BEGIN Records provided
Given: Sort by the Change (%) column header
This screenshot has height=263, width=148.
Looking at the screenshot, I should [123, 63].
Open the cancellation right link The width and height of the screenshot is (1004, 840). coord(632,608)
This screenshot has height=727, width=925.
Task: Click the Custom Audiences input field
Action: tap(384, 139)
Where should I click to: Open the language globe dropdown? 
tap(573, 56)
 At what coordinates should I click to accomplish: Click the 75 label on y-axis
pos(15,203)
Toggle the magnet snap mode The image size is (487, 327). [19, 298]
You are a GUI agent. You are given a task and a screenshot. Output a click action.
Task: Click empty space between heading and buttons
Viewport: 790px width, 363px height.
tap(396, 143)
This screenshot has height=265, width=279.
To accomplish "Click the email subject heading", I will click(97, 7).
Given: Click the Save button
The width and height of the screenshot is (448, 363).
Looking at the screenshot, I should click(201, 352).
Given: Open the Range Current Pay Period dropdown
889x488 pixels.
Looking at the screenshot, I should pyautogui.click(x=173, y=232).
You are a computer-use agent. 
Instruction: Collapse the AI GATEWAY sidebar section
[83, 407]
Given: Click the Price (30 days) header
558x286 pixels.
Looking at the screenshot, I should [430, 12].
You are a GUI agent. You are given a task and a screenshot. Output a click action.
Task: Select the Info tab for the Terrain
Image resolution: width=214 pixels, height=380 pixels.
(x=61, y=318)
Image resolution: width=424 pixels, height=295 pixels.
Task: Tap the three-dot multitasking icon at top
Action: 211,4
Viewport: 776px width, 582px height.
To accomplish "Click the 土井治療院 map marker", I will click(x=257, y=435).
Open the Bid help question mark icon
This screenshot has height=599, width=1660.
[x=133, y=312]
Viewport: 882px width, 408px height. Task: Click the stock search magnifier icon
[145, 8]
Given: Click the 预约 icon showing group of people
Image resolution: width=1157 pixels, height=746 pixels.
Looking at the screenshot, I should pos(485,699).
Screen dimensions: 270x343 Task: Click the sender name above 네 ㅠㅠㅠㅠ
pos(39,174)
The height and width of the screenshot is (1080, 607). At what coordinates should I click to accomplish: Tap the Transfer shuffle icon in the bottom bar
END Records provided
▶ Problem details
Look through the material above and work out how many of its lines contain "header". State the number only.

▶ Result below
2